▶ BRIEF: Find how many lines in the material below contain the word "agent" and give only that number.

----------

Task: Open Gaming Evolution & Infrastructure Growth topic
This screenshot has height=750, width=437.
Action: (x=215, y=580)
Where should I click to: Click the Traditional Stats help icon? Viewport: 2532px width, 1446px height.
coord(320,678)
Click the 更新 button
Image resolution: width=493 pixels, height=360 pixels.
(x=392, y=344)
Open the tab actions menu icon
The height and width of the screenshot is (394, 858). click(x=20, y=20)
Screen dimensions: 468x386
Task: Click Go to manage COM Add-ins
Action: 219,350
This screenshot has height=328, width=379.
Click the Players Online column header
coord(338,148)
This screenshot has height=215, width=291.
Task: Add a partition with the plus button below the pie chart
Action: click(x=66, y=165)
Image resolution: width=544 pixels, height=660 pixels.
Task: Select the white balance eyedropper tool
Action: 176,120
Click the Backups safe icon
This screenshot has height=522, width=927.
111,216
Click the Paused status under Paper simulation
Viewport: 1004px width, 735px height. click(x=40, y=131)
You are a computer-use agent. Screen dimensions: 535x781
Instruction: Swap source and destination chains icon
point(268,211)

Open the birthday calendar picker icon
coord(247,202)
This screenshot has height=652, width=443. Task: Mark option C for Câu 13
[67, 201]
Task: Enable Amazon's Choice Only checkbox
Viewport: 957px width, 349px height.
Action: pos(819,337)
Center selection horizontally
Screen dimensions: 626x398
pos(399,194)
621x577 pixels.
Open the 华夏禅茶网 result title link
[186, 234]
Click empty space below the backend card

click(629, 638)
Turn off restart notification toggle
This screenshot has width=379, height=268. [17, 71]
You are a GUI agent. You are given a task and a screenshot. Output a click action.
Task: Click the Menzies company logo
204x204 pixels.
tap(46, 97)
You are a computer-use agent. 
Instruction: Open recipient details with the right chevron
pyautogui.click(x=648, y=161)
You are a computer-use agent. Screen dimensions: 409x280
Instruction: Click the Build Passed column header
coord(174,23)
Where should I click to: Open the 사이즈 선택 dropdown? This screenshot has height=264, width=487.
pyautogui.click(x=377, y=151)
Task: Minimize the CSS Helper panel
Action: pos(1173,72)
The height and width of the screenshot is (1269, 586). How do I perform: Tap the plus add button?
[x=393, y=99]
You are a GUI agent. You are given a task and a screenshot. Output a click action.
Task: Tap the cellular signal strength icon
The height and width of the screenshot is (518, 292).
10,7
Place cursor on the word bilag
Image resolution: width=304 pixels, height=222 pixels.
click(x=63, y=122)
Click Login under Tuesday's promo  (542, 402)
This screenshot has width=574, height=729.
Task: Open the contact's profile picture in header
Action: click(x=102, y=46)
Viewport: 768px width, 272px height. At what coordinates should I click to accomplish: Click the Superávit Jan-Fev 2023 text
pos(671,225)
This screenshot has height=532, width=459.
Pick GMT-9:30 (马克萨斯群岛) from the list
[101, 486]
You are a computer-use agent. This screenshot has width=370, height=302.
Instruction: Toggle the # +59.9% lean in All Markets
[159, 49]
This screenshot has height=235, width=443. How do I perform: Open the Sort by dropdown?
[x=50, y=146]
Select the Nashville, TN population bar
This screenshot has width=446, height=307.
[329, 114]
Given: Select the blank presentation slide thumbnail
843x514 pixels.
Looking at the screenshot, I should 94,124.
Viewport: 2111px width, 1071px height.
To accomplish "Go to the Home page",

----------

▶ WRITTEN SOLUTION: 6